Tridiagonal random matrices, an analytic approach
Lucas Babet, Ionel Popescu
TL;DR
This work analyzes the eigenvalue distributions of random tridiagonal matrices, extending Wigner-type results by leveraging the Stieltjes transform to relax moment assumptions. It first treats a simple tridiagonal model with i.i.d. off-diagonal entries, deriving a self-consistent description of the limiting spectral distribution, and then generalizes to deformed tridiagonal matrices with growth factors, showing the limit is a scale mixture governed by both the base off-diagonal law and the deformation law. A joint distribution result demonstrates asymptotic independence in mixed moments between diagonal/deformation components and the tridiagonal part.

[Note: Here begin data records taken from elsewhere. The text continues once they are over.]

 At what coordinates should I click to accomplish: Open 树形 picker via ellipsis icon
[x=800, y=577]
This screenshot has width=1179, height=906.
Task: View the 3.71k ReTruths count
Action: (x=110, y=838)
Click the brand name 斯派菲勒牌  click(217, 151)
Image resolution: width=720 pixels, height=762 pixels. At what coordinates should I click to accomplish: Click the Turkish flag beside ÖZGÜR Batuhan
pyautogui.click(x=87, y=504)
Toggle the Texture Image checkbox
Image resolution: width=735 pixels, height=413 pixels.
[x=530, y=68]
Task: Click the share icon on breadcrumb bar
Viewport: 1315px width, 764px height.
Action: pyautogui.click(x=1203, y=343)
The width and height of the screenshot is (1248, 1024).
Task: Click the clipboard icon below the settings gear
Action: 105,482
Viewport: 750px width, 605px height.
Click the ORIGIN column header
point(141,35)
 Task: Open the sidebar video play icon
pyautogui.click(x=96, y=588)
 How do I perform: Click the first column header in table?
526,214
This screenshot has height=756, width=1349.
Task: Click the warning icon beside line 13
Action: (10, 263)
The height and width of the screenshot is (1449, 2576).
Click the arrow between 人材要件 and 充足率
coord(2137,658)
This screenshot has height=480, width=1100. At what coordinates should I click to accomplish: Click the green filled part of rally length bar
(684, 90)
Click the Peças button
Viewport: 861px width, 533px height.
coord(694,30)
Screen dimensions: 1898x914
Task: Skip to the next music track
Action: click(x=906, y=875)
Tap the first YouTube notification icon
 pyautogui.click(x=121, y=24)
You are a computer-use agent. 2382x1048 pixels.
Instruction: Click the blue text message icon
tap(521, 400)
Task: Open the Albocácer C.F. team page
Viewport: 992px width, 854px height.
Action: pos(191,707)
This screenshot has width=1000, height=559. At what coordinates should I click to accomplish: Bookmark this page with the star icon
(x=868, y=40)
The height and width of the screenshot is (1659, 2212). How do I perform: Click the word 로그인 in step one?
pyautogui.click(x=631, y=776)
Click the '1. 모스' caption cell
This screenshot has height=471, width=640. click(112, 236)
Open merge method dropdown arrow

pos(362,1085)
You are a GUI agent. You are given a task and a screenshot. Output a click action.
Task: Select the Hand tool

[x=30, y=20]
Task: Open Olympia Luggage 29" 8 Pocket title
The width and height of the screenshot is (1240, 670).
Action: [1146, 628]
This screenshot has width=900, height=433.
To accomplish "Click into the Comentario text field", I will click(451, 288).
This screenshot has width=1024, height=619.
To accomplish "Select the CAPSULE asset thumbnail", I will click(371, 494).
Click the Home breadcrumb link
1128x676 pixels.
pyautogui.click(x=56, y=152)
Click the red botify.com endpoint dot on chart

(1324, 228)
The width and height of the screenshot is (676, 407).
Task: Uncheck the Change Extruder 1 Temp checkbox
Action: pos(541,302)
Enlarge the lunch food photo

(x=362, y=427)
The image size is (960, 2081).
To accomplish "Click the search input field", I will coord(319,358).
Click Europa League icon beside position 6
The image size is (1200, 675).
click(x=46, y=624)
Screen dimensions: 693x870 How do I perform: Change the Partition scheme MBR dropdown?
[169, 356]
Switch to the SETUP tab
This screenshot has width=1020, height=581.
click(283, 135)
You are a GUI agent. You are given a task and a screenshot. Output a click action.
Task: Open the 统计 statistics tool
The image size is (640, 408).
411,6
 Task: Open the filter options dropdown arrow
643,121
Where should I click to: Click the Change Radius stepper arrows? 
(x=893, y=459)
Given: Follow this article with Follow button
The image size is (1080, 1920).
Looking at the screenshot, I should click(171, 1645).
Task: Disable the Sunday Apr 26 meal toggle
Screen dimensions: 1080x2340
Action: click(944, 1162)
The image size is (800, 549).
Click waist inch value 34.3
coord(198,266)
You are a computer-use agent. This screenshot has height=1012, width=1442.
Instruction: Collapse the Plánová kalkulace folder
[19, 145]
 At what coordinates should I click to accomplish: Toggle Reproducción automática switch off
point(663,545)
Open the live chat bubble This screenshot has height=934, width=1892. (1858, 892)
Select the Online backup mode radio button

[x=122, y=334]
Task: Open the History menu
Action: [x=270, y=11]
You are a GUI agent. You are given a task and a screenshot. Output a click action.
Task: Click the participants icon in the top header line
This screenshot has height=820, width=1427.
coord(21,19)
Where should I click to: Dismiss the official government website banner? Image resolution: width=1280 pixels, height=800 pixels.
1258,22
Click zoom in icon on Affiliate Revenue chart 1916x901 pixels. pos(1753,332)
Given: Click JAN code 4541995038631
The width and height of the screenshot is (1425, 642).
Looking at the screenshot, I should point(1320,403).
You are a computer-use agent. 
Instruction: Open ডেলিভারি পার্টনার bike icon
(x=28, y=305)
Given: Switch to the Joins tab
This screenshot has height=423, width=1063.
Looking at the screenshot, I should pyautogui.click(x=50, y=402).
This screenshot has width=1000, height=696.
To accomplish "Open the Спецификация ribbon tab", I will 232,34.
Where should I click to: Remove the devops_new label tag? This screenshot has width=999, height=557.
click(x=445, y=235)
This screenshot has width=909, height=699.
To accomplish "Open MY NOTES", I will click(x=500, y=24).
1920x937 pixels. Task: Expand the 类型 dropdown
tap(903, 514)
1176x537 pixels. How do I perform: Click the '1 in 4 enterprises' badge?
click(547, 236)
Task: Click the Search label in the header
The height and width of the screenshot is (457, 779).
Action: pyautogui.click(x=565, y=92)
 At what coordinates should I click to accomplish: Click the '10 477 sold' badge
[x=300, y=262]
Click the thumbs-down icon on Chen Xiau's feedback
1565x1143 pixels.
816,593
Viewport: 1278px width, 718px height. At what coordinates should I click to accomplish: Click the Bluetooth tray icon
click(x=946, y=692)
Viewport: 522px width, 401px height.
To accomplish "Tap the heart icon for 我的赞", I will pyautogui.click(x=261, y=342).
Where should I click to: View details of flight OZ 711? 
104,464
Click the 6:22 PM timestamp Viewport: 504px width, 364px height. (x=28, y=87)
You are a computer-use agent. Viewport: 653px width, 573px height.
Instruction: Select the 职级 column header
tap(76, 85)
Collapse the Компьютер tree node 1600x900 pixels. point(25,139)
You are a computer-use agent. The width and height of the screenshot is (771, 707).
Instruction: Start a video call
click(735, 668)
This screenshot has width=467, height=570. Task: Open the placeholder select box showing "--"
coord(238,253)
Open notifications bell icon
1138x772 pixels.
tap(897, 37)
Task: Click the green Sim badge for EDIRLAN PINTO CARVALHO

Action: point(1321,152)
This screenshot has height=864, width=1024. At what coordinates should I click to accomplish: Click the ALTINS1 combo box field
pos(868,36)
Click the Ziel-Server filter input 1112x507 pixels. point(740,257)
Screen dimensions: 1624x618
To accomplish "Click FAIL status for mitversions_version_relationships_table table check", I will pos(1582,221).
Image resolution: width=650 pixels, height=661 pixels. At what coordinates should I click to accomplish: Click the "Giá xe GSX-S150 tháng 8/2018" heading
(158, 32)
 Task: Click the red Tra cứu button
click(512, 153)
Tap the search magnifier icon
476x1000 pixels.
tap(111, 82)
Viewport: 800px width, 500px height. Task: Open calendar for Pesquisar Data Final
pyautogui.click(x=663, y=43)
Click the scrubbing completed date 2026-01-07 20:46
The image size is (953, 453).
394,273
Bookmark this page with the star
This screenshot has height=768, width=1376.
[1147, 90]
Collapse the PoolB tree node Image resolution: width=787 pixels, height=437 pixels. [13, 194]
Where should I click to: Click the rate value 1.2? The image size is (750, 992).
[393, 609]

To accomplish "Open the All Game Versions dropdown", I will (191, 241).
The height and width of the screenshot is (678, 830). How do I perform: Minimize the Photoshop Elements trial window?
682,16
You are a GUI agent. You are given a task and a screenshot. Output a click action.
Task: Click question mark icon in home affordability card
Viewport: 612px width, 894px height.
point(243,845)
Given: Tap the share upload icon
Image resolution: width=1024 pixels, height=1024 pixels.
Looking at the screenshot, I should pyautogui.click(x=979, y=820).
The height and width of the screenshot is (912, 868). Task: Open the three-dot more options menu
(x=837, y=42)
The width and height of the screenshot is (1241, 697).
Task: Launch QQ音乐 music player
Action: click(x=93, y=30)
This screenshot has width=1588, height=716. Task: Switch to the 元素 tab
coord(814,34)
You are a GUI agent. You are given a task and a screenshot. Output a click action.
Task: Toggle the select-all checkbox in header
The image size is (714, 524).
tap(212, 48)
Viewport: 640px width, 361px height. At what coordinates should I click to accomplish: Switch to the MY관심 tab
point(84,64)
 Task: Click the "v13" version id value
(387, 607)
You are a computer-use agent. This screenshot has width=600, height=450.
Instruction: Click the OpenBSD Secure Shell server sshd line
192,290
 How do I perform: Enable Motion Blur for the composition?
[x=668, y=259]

An algebraic structure based on colored paths and shift operators is developed to describe limiting moments and to discuss addition in a noncommutative framework, raising open questions about freeness analogues and broader algebraic principles for tridiagonal ensembles.
Abstract
In this paper, we study the limiting distribution of the eigenvalues for random tridiagonal matrix models. The limiting distribution is well described by its moments. Here, an analytical approach allows us, as in the case of Wigner matrices, to relax the assumptions on the random variables. With this method, we proved the convergence of the spectral distribution under an assumption on the second moment. We discuss also about an algebraic approach for the tridiagonal models, which are more complicated than the classic freeness.